Atlanta Hawks General Manager Danny Ferry will take an indefinite leave of absence, effective immediately.
Hawks CEO Steve Koonin released a statement Friday afternoon, detailing Ferry’s departure.
While Koonin says the Hawks’ recent issues relating to race are deeply troubling, at the heart of the dispute is a disagreement amongst owners.
He says the team plans to hire a Chief Diversity Officer, and continue meeting with leaders in the community to build a better and stronger organization.
" I am deeply saddened and embarrassed that this has put a blemish on our team and our city. We should build bridges through basketball, not divide our community or serve as a source of pain."
Ferry also released a statement expressing his remorse.
"No words can adequately describe my remorse for the hurt that I have caused many people through the statements I repeated, most importantly Luol Deng. I apologize to Luol and I apologize to all that I have offended. As I have said, while these were not my words, I deeply regret repeating them.”
Ferry recently came under fire for racist comments he made about current Miami heat player Luol Deng during a conference call with team owners.
Investigation into the comments sparked a chain of events revealing an 2012 email team co-owner Bruce Levenson sent to Ferry and other team owners, citing the team’s lack of season ticket sales and poor game-day attendance on the Hawk’s predominantly black fan base.

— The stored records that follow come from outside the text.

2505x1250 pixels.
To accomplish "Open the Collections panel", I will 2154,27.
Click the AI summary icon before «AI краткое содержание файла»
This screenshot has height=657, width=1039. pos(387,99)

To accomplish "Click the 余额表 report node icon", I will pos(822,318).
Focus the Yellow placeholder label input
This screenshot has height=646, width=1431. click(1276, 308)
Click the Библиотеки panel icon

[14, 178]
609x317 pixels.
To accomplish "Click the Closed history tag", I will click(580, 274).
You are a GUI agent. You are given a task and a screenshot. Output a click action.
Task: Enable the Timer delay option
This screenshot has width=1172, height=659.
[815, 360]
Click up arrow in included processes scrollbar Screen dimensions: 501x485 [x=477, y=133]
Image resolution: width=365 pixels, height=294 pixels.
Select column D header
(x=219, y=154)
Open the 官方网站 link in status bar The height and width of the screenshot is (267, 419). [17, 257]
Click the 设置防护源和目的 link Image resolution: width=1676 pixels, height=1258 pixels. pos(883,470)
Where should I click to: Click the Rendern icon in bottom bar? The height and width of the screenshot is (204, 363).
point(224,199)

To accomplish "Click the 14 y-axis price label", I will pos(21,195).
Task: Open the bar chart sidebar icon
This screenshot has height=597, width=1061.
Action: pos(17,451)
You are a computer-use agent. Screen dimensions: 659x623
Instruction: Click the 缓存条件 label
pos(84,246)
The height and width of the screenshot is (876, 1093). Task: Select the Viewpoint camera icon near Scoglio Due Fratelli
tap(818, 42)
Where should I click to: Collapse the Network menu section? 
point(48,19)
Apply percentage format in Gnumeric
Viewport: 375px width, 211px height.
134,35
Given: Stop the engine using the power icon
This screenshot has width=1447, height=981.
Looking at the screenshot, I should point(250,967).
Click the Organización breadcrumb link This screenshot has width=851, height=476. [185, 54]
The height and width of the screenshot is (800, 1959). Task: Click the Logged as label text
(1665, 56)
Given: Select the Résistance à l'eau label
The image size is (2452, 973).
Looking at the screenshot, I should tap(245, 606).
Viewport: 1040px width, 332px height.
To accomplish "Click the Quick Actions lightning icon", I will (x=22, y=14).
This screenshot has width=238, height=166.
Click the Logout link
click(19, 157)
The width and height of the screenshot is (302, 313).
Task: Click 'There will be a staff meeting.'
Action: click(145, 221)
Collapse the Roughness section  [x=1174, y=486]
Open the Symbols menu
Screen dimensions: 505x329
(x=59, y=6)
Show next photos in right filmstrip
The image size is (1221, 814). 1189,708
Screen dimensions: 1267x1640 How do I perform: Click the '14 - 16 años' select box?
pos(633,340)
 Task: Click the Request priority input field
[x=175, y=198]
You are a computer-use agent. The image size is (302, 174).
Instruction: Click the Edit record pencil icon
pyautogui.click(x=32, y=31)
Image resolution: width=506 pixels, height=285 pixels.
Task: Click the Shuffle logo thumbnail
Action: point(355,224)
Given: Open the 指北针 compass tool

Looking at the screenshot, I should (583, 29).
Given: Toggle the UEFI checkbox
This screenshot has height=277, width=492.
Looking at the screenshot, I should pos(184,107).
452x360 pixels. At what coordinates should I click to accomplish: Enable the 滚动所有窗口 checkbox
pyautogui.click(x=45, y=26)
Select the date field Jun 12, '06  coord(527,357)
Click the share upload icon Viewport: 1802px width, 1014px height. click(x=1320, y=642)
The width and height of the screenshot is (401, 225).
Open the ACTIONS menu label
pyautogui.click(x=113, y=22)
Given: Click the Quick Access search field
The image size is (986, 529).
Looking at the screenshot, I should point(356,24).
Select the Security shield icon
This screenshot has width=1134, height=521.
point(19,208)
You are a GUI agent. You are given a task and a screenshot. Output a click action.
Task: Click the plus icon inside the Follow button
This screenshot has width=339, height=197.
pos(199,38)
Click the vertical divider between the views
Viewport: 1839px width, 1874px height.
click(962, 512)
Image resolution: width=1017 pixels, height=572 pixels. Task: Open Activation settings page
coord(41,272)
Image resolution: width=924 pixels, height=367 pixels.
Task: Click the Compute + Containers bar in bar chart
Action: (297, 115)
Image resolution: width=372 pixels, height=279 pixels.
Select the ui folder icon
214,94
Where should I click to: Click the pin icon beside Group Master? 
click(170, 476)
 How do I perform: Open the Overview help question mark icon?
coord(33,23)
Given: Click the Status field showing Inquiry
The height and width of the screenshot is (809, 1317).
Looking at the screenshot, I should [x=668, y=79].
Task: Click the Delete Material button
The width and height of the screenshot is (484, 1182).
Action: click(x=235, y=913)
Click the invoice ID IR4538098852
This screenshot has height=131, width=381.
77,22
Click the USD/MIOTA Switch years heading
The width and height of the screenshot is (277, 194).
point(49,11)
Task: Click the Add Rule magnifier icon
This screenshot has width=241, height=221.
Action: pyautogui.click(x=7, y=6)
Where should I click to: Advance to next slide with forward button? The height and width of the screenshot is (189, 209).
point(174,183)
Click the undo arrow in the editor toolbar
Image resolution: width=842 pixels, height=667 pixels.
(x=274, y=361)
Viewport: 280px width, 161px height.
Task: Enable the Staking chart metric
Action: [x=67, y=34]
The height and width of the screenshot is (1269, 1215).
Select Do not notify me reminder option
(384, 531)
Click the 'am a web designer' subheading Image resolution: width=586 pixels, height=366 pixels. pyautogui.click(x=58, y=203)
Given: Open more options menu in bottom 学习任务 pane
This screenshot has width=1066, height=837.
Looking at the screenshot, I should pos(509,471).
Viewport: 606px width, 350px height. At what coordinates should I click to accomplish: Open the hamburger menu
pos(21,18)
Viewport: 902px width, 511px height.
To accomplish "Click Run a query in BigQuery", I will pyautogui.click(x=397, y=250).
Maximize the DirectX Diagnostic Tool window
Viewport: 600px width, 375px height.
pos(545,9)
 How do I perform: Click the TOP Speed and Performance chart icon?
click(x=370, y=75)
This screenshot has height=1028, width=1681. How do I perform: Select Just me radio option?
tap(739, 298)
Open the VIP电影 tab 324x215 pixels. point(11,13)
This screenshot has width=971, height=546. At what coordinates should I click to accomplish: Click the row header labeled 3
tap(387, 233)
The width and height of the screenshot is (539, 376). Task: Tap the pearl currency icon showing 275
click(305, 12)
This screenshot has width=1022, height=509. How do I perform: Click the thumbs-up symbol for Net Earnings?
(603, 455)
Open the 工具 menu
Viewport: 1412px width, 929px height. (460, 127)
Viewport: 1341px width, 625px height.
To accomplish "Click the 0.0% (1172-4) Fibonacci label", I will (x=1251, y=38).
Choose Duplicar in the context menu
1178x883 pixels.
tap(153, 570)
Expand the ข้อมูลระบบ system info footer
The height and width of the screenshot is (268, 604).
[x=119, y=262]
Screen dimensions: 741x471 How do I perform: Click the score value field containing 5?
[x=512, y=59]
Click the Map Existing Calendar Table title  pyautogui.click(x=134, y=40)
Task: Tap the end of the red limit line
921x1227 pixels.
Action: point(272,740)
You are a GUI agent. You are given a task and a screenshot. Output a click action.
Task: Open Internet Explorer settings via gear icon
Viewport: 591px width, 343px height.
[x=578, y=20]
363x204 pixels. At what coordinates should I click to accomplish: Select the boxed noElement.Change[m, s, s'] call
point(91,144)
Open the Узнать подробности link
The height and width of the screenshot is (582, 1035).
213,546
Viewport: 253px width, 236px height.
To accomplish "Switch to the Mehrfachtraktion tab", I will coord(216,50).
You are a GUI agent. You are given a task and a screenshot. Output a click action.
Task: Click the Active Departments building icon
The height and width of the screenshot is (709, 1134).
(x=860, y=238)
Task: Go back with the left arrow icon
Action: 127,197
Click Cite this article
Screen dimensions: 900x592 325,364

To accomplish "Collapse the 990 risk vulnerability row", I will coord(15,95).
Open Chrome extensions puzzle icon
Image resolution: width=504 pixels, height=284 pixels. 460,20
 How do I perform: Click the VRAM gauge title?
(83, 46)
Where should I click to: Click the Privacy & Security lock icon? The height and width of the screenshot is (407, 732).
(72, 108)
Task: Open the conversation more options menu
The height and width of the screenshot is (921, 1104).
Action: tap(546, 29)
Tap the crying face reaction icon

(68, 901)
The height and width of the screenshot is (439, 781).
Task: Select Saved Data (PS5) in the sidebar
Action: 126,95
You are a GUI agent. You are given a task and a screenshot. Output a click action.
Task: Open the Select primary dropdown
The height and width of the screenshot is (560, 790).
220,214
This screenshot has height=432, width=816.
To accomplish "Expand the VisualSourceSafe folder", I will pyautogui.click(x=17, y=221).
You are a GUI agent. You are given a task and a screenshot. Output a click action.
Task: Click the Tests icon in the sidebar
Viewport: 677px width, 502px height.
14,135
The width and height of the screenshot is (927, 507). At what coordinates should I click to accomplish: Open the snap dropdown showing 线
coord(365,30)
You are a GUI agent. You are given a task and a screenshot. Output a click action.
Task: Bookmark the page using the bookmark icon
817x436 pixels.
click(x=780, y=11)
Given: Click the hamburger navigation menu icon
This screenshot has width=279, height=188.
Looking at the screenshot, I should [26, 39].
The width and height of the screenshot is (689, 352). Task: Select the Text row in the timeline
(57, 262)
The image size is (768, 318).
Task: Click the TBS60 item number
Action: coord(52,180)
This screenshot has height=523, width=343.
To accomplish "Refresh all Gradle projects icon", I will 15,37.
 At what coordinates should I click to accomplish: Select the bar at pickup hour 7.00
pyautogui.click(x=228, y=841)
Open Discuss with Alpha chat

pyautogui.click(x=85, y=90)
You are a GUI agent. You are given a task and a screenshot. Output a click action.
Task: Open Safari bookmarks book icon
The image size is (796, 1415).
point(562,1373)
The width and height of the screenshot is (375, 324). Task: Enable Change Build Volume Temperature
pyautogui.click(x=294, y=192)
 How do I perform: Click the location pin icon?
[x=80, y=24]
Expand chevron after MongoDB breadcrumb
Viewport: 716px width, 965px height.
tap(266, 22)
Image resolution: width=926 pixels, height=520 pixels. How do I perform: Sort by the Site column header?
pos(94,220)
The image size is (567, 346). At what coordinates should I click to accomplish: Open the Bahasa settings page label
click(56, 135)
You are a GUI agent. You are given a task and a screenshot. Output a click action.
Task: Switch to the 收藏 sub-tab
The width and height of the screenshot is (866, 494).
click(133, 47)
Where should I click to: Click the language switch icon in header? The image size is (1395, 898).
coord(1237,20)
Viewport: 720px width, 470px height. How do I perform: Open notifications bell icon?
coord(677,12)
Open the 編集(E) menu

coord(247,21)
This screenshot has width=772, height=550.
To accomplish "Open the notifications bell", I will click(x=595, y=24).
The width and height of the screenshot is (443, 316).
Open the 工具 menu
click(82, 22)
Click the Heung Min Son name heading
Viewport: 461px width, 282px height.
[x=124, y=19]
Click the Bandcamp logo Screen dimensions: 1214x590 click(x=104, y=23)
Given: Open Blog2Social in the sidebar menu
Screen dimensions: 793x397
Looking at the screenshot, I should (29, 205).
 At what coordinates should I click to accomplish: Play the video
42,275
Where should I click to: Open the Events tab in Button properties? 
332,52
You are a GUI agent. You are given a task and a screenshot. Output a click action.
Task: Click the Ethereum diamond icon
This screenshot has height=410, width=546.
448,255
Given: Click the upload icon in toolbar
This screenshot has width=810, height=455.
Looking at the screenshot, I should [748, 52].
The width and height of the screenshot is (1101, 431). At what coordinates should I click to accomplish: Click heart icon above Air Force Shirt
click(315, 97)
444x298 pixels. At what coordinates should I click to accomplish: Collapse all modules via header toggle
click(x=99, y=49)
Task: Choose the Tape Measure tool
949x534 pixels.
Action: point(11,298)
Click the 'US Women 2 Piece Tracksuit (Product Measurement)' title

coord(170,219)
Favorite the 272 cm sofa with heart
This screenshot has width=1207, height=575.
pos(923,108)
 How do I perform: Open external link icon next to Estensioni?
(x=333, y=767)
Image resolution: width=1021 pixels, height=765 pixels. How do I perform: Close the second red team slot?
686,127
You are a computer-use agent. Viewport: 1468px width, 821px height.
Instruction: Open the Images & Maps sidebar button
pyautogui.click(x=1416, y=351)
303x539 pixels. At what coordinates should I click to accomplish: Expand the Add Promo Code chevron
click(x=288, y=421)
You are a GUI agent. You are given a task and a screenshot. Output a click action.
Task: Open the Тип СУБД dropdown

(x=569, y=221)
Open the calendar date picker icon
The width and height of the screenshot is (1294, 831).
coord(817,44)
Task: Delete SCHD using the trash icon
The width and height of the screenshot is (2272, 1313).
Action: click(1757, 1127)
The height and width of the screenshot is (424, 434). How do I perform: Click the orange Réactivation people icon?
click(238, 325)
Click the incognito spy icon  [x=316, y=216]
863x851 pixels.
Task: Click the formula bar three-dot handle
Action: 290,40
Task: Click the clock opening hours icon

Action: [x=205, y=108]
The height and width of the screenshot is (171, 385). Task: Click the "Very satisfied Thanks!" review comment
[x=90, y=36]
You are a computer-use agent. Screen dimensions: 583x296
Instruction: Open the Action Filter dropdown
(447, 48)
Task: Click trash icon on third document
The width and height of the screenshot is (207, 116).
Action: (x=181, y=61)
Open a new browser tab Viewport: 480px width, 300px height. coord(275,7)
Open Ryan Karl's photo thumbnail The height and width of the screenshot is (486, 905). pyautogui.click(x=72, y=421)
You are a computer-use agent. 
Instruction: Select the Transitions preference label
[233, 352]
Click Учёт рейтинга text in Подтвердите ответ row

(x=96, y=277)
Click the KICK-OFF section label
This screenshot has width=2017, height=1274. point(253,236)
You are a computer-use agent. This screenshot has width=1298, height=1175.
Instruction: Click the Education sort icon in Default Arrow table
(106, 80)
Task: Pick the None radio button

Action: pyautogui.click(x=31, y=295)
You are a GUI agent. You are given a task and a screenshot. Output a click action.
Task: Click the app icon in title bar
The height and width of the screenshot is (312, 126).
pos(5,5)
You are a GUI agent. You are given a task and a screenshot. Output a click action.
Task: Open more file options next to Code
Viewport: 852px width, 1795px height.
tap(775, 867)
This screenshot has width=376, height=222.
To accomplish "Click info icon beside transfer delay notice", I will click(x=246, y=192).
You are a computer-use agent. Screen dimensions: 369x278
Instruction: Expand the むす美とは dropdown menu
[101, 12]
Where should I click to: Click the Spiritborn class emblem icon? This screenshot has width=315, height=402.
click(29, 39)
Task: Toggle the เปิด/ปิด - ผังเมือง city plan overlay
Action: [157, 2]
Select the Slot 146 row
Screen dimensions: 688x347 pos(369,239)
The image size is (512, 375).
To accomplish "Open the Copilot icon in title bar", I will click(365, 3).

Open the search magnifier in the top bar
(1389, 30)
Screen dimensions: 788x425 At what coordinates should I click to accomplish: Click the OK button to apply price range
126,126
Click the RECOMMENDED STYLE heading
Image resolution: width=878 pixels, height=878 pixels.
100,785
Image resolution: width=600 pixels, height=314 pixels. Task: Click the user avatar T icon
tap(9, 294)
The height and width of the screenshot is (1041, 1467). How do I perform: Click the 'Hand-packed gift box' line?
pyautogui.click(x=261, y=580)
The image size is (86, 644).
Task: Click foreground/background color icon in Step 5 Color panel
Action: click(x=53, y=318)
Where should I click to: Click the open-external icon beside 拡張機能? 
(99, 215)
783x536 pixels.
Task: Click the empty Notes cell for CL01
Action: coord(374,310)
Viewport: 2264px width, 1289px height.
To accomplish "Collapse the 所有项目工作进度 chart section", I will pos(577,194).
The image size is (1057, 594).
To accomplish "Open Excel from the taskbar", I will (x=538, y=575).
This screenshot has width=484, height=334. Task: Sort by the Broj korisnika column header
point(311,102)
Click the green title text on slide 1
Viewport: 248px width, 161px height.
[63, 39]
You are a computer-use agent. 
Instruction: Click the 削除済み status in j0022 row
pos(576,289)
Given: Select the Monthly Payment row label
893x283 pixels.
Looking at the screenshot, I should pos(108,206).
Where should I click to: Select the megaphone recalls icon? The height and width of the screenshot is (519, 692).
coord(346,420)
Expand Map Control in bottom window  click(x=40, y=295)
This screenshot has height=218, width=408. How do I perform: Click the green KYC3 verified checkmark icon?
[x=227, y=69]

In the email, which Levenson said he self-reported, he also denounced comments from “southern whites” who said they didn’t attend Hawks games due to the dangerous area around Philips Arena as “racist garbage.”
Levenson apologized for the email Sunday, saying he plans to sell his share of the team.
Read Hawks CEO Steve Koonin's full statement below:
“This afternoon, Danny Ferry requested, and I have approved, taking an indefinite leave of absence, effective immediately. This has been an incredibly difficult time for him and his family and it is my hope that this time away from the Hawks organization allows him the privacy he needs to listen to the community, to learn about his mistakes, and to begin the long process of personal healing. As a human being, manager and friend, I wish him well as he undergoes this process.
While the issues related to race are deeply troubling, at the heart of this dispute is an unfortunate disagreement amongst owners. That said, we have taken several steps to address what we can do as an organization to be better and stronger, including working with a diversity consultant to examine us and to train us to ensure something like this never happens again, we are committed to hiring a Chief Diversity Officer, and we have and will continue to meet with community leaders in an ongoing way to ensure our values reflect the community in which we play and work. The process of selling the team, which is to remain in Atlanta, is already underway.
Effective immediately, our Head Coach, Mike Budenholzer, will assume oversight of the basketball operations department. He will report directly to me.
I am deeply saddened and embarrassed that this has put a blemish on our team and our city, which has always been a diverse community with a history of coming together as one. We should build bridges through basketball, not divide our community or serve as a source of pain.”